▶ Job:
Return each line of the rows below that contains the string "Instruction".

▶ Records provided:
**********

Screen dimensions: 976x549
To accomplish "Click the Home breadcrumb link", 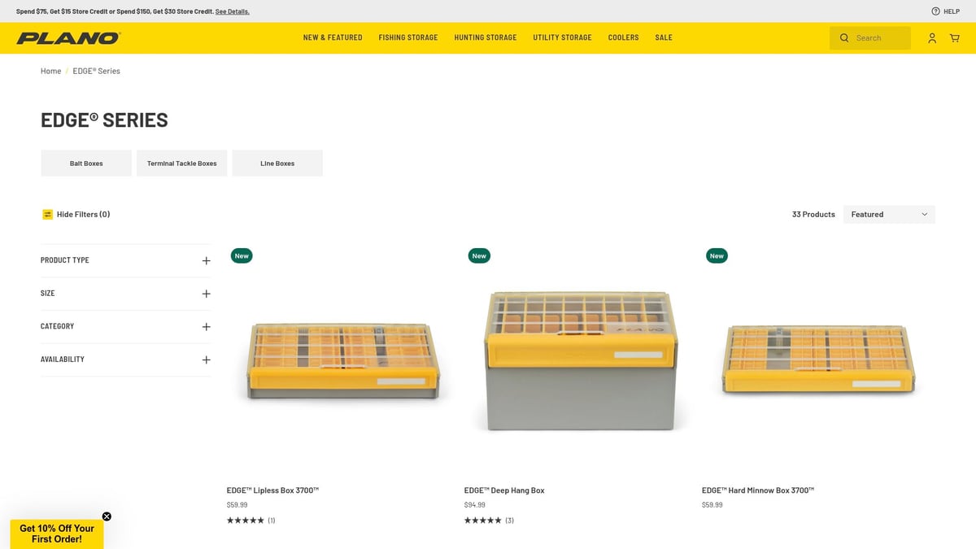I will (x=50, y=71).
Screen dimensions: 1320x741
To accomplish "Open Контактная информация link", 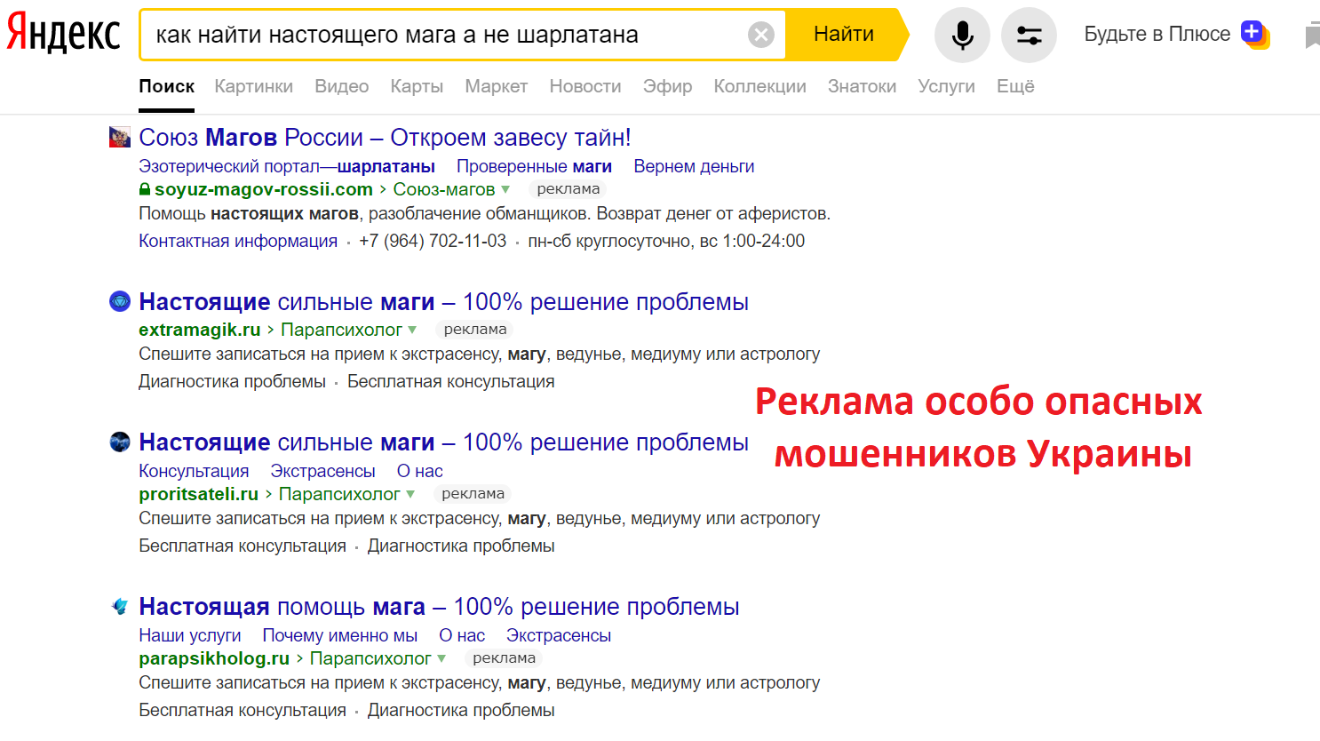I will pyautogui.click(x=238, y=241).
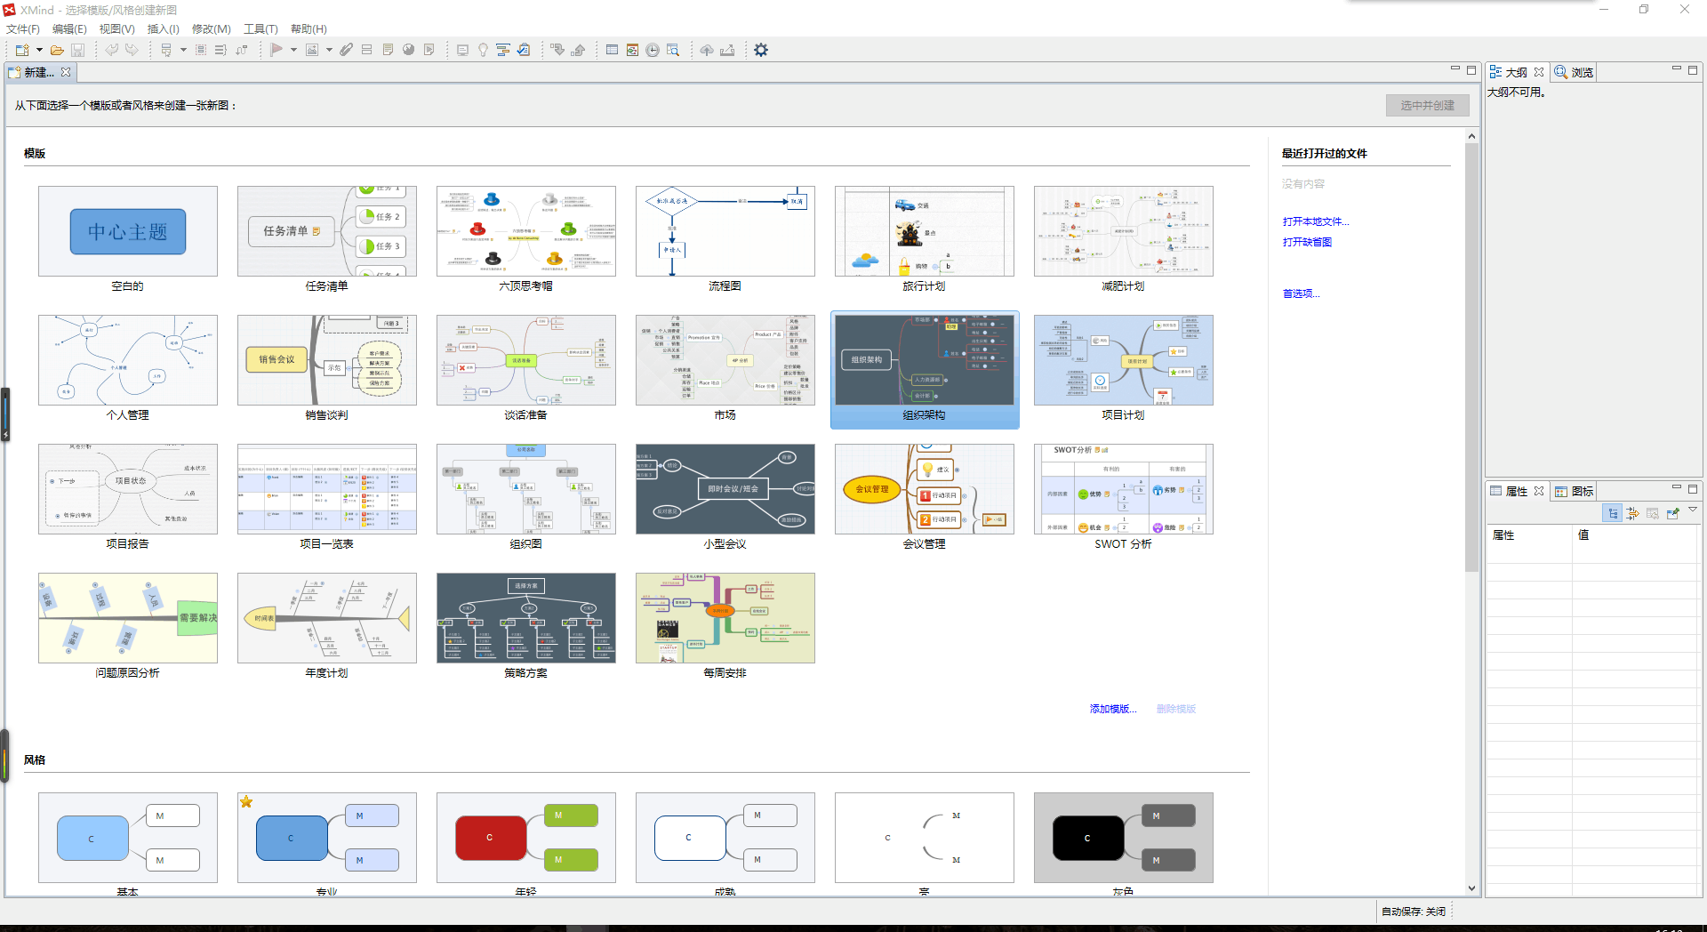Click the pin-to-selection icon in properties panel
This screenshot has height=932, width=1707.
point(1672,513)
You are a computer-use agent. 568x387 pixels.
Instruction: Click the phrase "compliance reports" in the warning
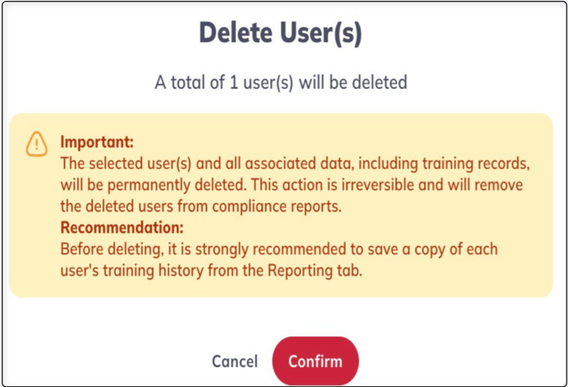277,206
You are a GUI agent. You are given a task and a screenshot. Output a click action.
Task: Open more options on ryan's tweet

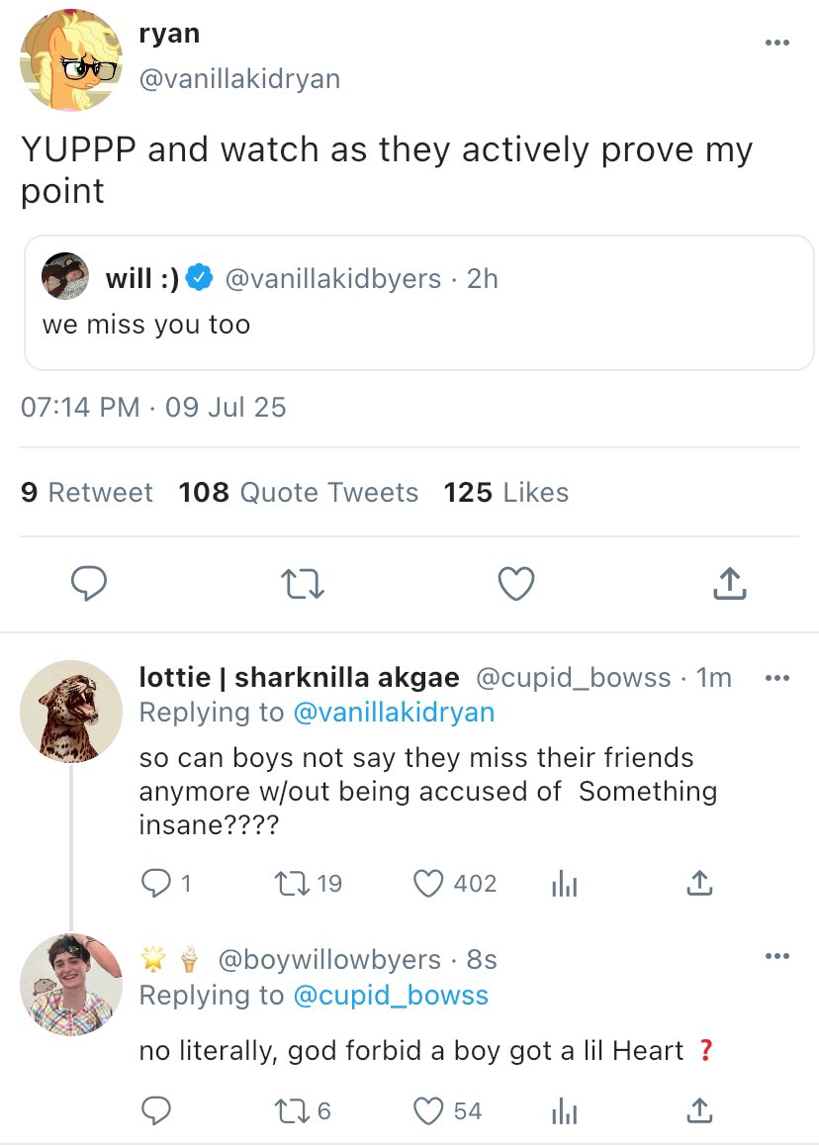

**********

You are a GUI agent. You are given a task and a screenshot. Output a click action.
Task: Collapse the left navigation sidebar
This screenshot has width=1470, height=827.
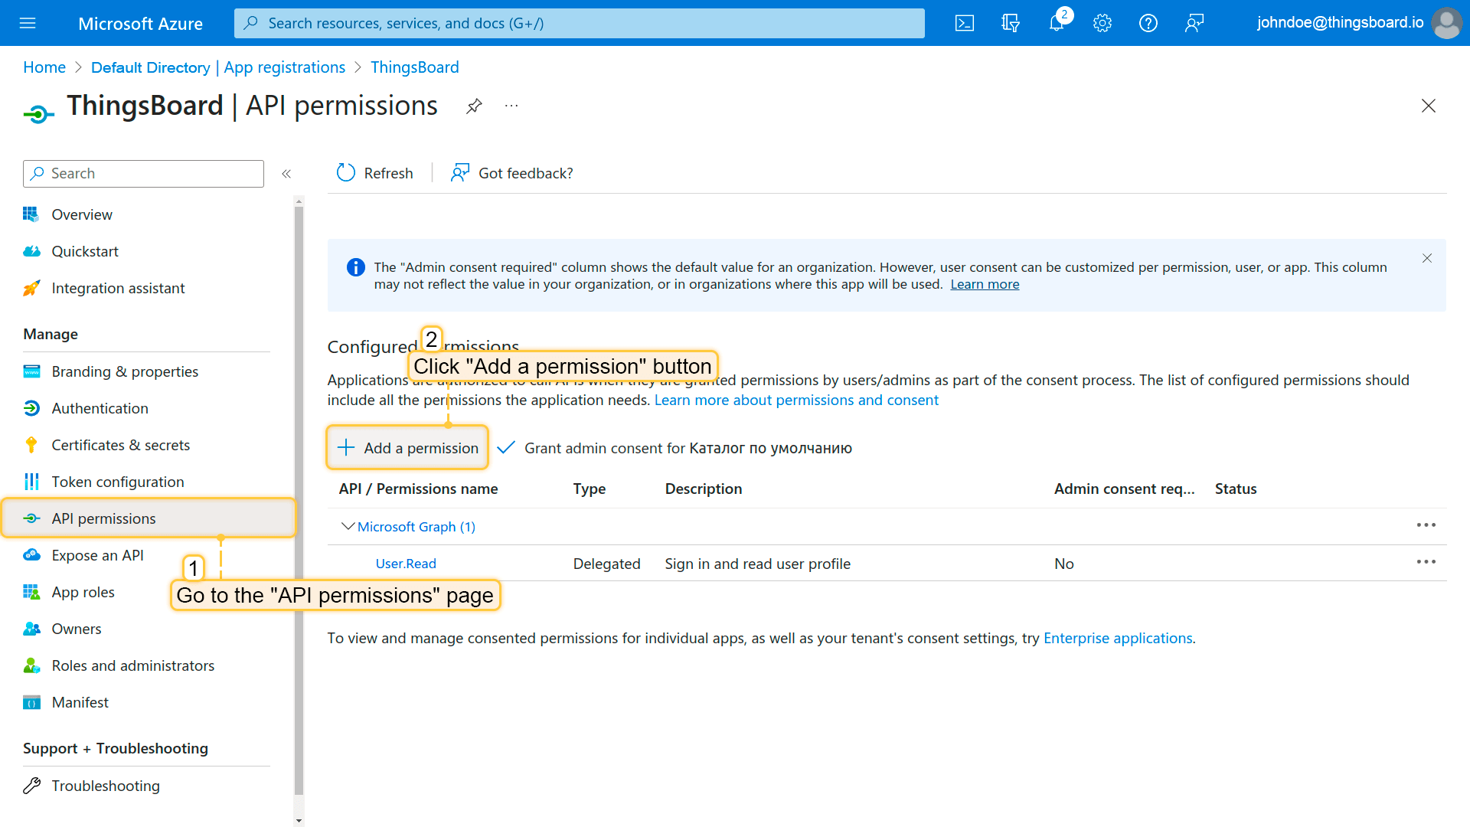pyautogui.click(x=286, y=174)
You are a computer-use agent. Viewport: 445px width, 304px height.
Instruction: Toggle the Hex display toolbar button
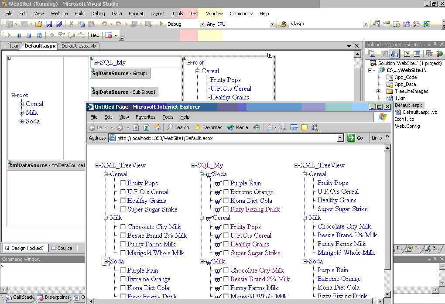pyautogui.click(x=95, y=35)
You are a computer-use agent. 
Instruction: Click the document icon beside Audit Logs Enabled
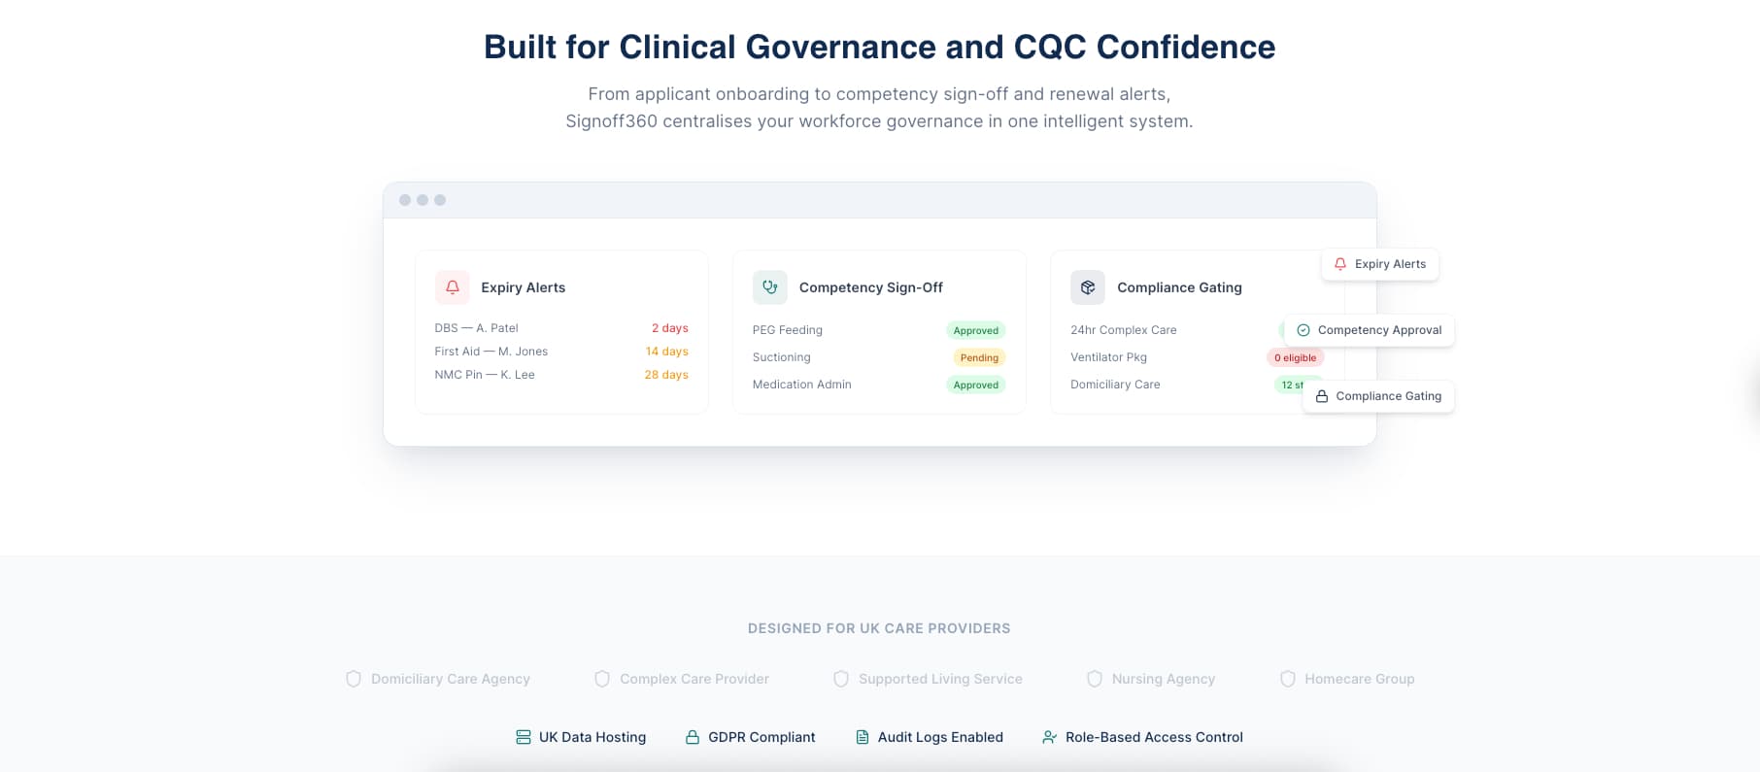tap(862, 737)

**********

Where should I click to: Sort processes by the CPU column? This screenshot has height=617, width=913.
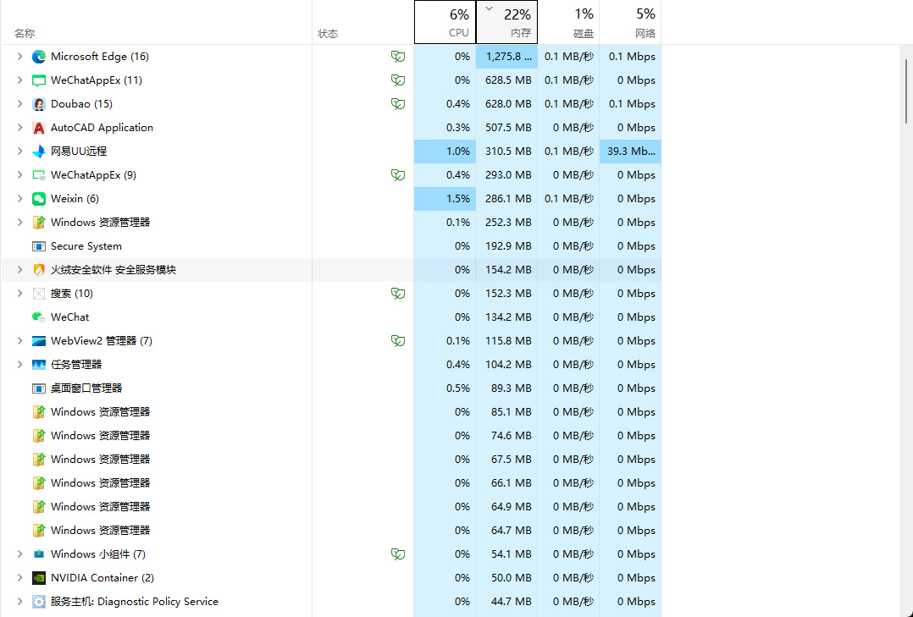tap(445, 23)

**********

▶ Completed exercise:
Instruction: Click the phrase "compliance reports" in the warning
Instruction: Toggle the Hex display toolbar button
Instruction: Click the document icon beside Audit Logs Enabled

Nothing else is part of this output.